Investigan la aprobación de presuntas gratificaciones a funcionarios de Mojácar

Un juzgado trata de dirimir si el Ayuntamiento mojaquero ha prevaricado al aprobar una modificación presupuestaria para esta finalidad



EUROPA PRESS / 01·06·2015

El Juzgado de Instrucción 3 de Vera ha abierto una investigación para dirimir si pudo existir prevaricación en la aprobación —en mayo de 2014— por parte del Ayuntamiento de Mojácar de una «modificación presupuestaria» con la que se pretendía «gratificar» a los funcionarios municipales. Según dicha investigación, esas gratificaciones se habrían producido «con una subida lineal de 1.000 euros para cada uno de ellos» pese a contar, supuestamente, con una comunicación de la Subdelegación del Gobierno en la que advertía de su «ilegalidad».

La juez ha citado a declarar en calidad de testigos al interventor municipal y a un vecino del municipio y marido de la concejal electa de 'Mojácar Positiva se Mueve', Jessica Simpson, quienes deberán comparecer en sede judicial el día 1 de septiembre. Las diligencias previas se incoaron precisamente a raíz de una querella criminal interpuesta por Simpson contra la alcaldesa, Rosa Mari Cano (PP), quien revalidó la mayoría absoluta en las pasadas elecciones.

El testigo Oscar Gagliardi ha sido llamado a declarar, ya que recurrió esta medida por entender que contravenía la Ley de Presupuestos Generales del Estado de 2014 y el Real Decreto que regula la retribución de los funcionarios de la Administración Local. Su alegación dio lugar, supuestamente, a la consulta a la Subdelegación del Gobierno.

En el caso del interventor, figuraría en el expediente un informe en el que propone su aprobación, y en el que señala que «efectivamente, tal y como manifiesta el alegante —en alusión a Gagliardi— la aprobación de dicho gasto sería nula de pleno derecho si contraviene las limitaciones del artículo 20 de la Ley de Presupuestos Generales del Estado, lo cual no implica la ilegalidad de la modificación de créditos objetivo de la alegación».

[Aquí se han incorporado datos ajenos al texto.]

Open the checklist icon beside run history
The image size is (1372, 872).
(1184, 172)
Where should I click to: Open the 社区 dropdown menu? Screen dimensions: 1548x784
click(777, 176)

Según se recoge en la citada querella, el acuerdo, que salió adelante con los votos a favor de los concejales en el gobierno del PP y los votos en contra de los ediles de UM10, CEM y MPSM, se llevó a pleno para aprobación de forma provisional en marzo con un informe del interventor municipal que informaba favorablemente, y que decía que los «gastos no podían demorarse».

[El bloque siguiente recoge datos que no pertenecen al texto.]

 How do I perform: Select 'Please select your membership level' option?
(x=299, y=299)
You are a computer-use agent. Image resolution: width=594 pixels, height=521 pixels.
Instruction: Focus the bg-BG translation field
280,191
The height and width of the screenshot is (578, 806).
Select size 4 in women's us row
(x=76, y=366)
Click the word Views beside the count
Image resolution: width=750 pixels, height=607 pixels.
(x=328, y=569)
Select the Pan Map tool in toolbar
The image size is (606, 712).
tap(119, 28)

Iba acompañado también de una memoria en la que se indicaba que la finalidad «era atender unos gastos» bajo el título de «gratificaciones», si bien en esta «no se concretaba qué trabajos extraordinarios se pretendían realizar, ni quieres eran los destinatarios, ni la forma ni cuantía en la que se abonarían, como tampoco si se harían en atención a los servicios completos realizados o en atención al tiempo trabajado».

La querellante asegura que, en ese primer pleno, Cano afirmó que «con esos gastos extraordinarios se trataba de recompensar el trabajo realizado a presión por parte de los funcionarios municipales, razón por la cual se había acordado concederles una subida lineal de 1.000 euros para cada uno de ellos».

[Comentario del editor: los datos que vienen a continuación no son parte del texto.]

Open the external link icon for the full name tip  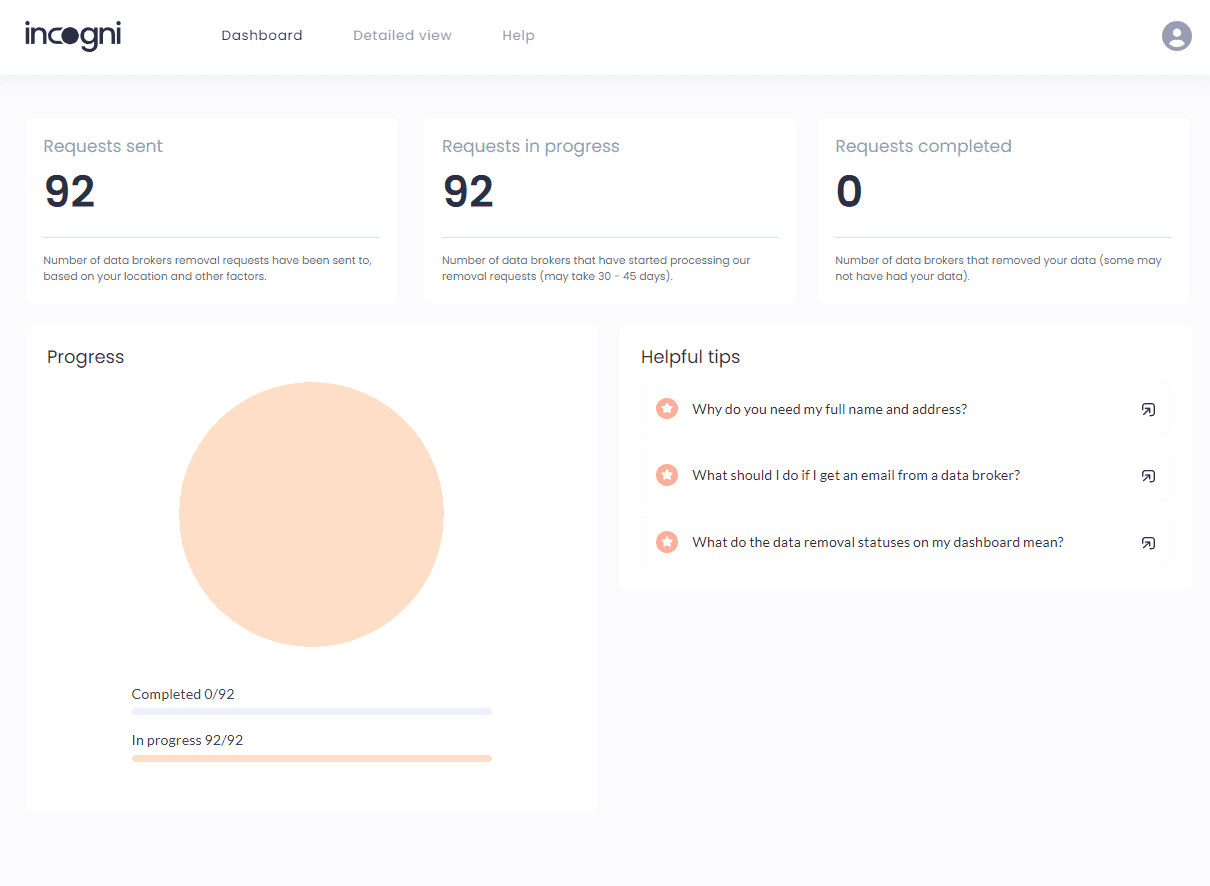[1148, 409]
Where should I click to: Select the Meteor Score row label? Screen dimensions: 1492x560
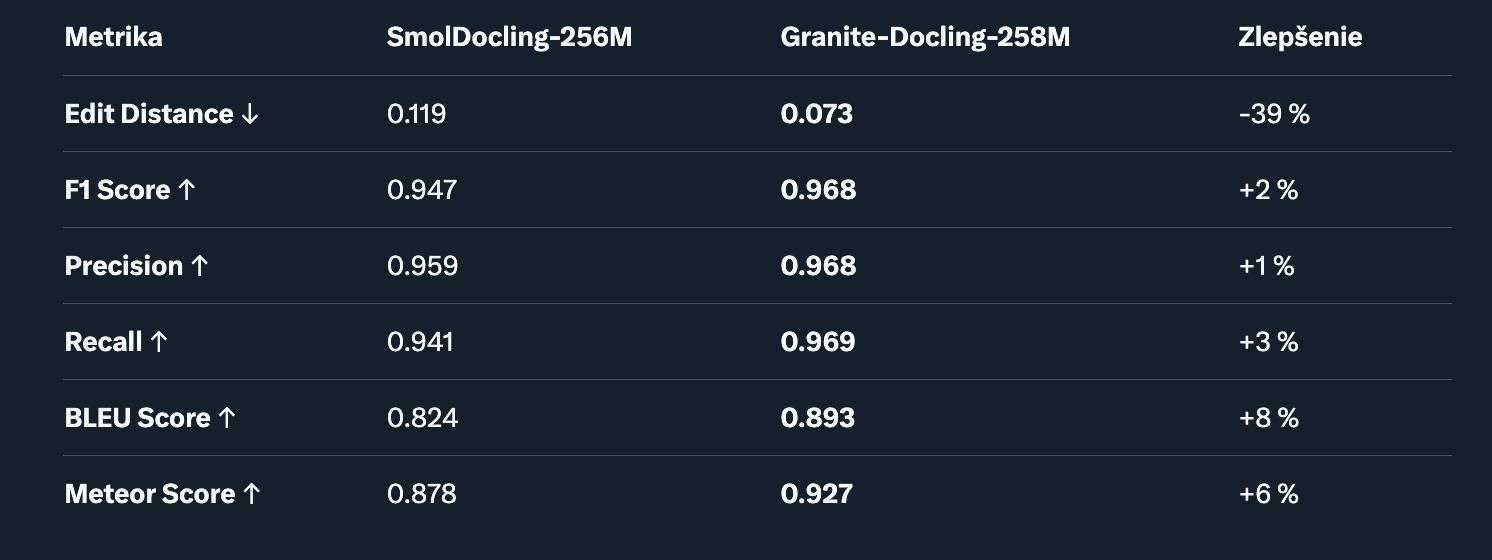click(162, 494)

Ya en el pleno de 16 de mayo, y tras el debate de los grupos políticos «en los que se acusaba a la alcaldesa de haber intentado aprobar la modificación presupuestaria por motivos electoralistas», y de que se «reconociese la ilegalidad del acuerdo», este fue aprobado con mayoría absoluta del PP.

Mojácar Positiva Se Mueve (MPSM) sostiene que se hizo «de manera sorprendente, con pleno conocimiento de su ilegalidad y con el pretexto de que, pese a estar autorizado, los pagos no se iban a realizar», y remarca que, «sin perjuicio de que se hayan realizado o no los pagos, una cuestión que habrá de analizar a tenor de la contabilidad e informes que se remitan al juzgado», el acuerdo «no se podía haber adoptado porque posibilita un gasto que está prohibido por la ley».